- Exercise aim
Starting at the line that holds "You are a GUI", quote every line through the end of the records, both boundary lines included. Omit the pictures.

- Working data
......

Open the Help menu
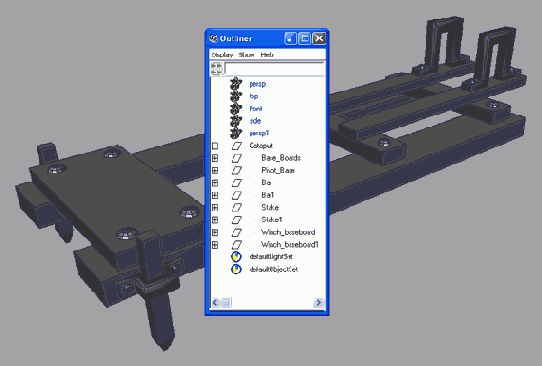 point(267,55)
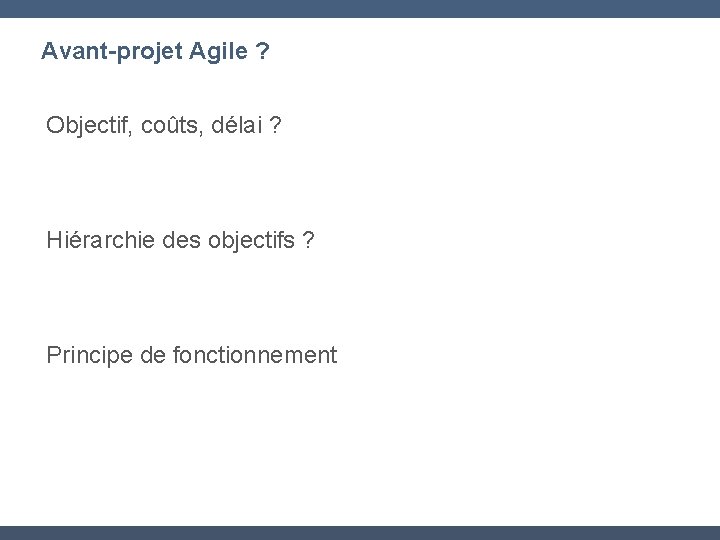This screenshot has width=720, height=540.
Task: Click the question mark after "Agile"
Action: [262, 51]
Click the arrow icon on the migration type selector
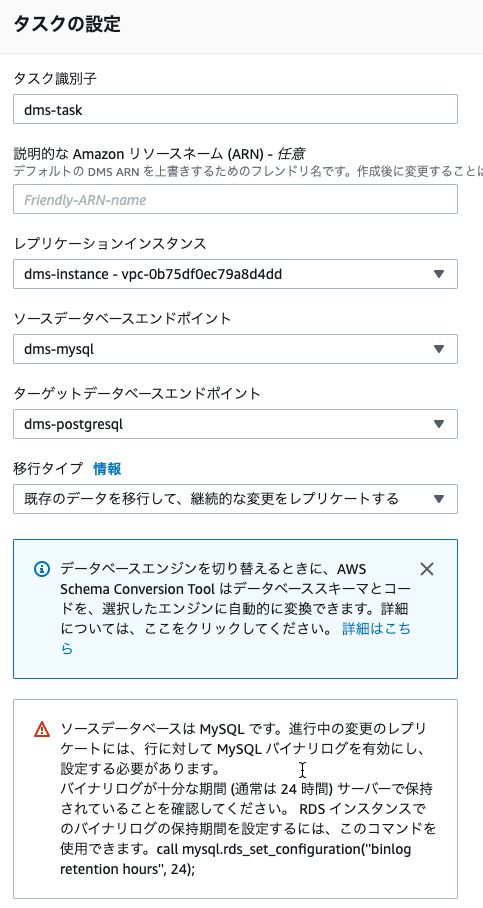This screenshot has height=908, width=483. (439, 499)
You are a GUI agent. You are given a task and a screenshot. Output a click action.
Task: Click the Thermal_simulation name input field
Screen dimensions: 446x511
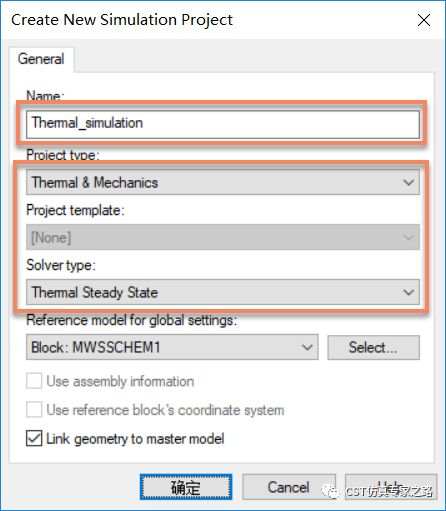click(x=223, y=124)
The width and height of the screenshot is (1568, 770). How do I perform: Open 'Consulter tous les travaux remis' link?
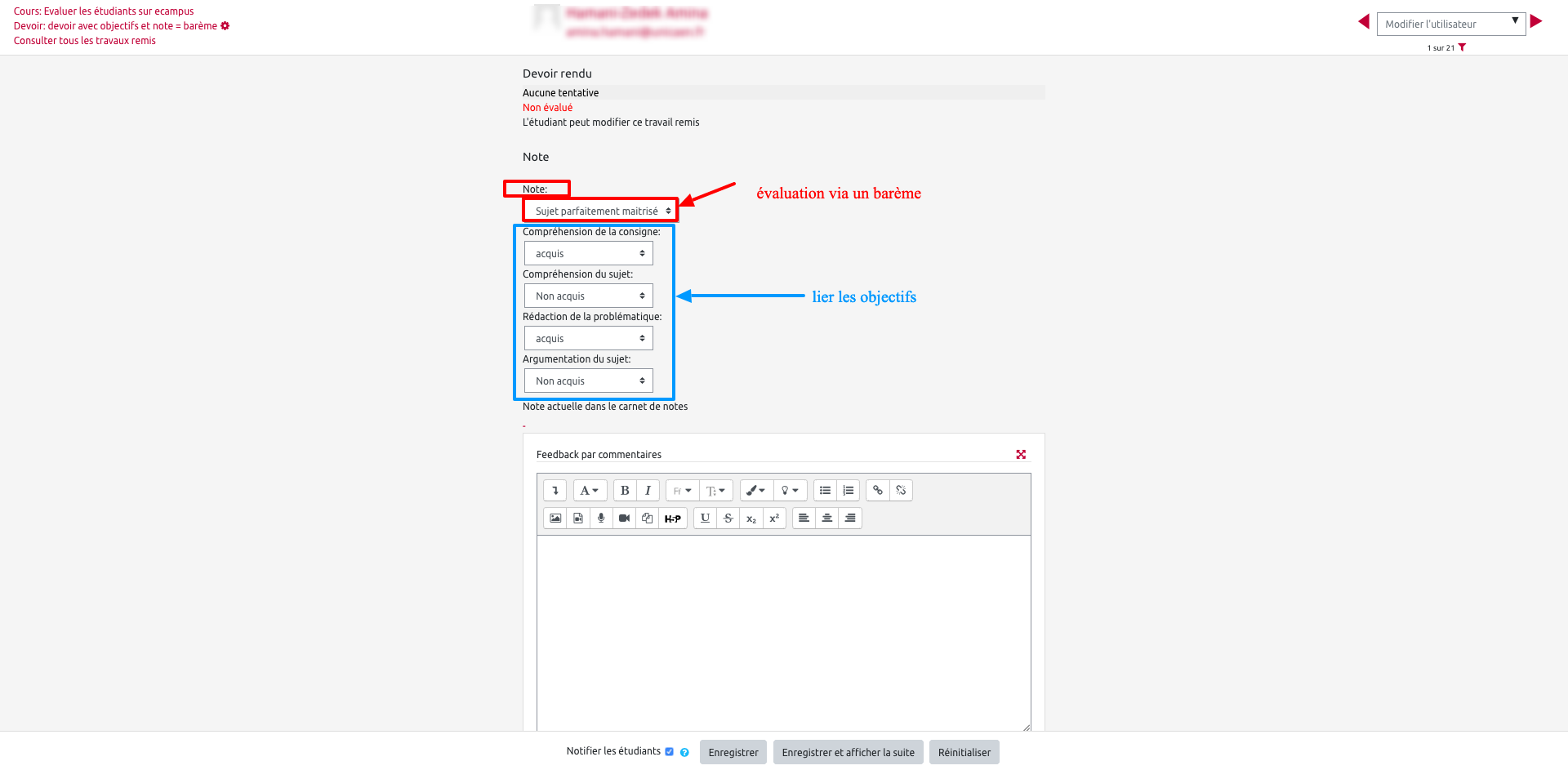[85, 41]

......

- Solution for this problem
You are a GUI agent. You are given a task and a screenshot. Output a click action.
Task: Click the Thermal_simulation name input field
Screen dimensions: 446x511
click(x=223, y=124)
The width and height of the screenshot is (1568, 770). How do I perform: Open 'Consulter tous les travaux remis' link?
[85, 41]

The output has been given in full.